Start of The records
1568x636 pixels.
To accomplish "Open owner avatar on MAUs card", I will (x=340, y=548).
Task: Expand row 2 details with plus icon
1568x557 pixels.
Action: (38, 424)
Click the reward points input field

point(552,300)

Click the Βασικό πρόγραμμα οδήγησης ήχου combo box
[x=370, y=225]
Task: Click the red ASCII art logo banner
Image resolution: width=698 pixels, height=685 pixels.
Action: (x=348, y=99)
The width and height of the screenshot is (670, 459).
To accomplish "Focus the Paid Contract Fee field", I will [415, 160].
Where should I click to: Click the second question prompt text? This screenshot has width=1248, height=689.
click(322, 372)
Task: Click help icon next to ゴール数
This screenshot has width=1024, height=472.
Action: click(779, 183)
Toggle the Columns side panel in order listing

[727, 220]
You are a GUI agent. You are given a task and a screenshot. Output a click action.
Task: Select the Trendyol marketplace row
End of The records
In the data above, how many lines carry the string "will"? Only the number should be given.

2